In the turmoil and confusion incident on the flight to the Bourg not a few of the attacking party were still within the fortress when the gates were shut, and many plain citizens, who perhaps had little sympathy with either side, but certainly had had no part in Charles’s death, were in like predicament. It was on behalf of these men that the Isegrins now approached their foes. Still there is no reason to doubt that the offer was made in good faith. ‘Many who were innocent availed themselves of it, and many also,’ says Galbert, ‘whose conduct was suspected. Of their ultimate fate we know nothing, nor what proportion the out-goers bore to those who remained behind. The number of these last, however, must have been considerable, and among them were Bertulph, Hacket and a nephew whom the contemporary chroniclers invariably describe as Robert the Child. Not that these three acknowledged themselves guilty—on the contrary, they stoutly maintained their innocence, nor had they any sympathy with the murder—but for them the bonds of kinship were indissoluble, and the guilt of Burchard and some other members of the family was notorious and avowed. ‘Not one among ye,’ cried Hacket, who was spokesman for the rest, ‘not one among ye bewails this bloody deed more bitterly than do we. Send into exile, if ye will, all those who acknowledge their guilt.

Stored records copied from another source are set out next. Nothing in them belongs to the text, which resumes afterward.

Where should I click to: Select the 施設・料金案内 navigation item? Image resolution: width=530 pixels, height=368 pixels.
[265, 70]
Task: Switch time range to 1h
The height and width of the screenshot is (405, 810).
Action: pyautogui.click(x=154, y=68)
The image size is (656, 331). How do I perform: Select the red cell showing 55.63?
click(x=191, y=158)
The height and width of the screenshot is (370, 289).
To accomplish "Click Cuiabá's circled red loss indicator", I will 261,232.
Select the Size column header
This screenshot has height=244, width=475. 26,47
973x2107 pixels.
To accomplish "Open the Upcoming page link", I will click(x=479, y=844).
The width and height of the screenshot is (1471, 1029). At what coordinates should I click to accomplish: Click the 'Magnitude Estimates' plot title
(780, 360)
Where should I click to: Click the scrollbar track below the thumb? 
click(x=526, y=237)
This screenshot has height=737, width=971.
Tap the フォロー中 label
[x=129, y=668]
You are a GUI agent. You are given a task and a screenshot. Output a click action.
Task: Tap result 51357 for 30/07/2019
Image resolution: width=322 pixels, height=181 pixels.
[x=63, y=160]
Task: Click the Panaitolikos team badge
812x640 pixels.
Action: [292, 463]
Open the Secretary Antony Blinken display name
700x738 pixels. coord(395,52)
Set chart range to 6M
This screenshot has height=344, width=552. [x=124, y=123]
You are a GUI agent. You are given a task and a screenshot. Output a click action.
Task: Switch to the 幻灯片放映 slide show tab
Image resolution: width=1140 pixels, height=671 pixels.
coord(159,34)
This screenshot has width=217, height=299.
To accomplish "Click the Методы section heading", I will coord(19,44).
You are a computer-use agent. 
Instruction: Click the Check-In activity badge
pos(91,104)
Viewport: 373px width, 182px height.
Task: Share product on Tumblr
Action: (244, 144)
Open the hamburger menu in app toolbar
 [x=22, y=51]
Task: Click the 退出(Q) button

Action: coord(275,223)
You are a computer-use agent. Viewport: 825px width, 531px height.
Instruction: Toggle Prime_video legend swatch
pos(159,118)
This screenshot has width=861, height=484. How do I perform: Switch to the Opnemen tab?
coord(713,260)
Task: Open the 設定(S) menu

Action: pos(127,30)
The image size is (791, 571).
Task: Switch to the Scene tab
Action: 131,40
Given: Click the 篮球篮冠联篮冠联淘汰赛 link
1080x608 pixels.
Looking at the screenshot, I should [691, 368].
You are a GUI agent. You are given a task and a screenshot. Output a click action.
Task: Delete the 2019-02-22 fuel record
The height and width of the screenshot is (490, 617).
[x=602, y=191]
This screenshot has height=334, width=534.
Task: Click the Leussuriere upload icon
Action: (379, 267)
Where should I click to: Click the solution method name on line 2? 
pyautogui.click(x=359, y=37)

Impose on them what penalty our judges and our bishops shall deem fit, provided that life and liberty be respected, and that ye do them no bodily harm. Give us some assurance of this, and that we, who declare our innocence, shall be offered opportunity of proving it, each man as befitteth his state—clerk according to Church law, knight in accordance with the laws of chivalry—and we surrender, but if these conditions do not seem good to ye, then will we remain here and defend this fortress. It is better to live with our guilty kinsmen than to come forth and meet a dishonourable death at your hands.’ This extraordinary speech is given by Walbert, who was at Bruges during the whole of this troublous period, and avers that he noted down on his tablets each night the events that had occurred during the day, but he adds that owing to the excitement and turmoil that prevailed in the city it is not unlikely that some of his statements are inaccurate.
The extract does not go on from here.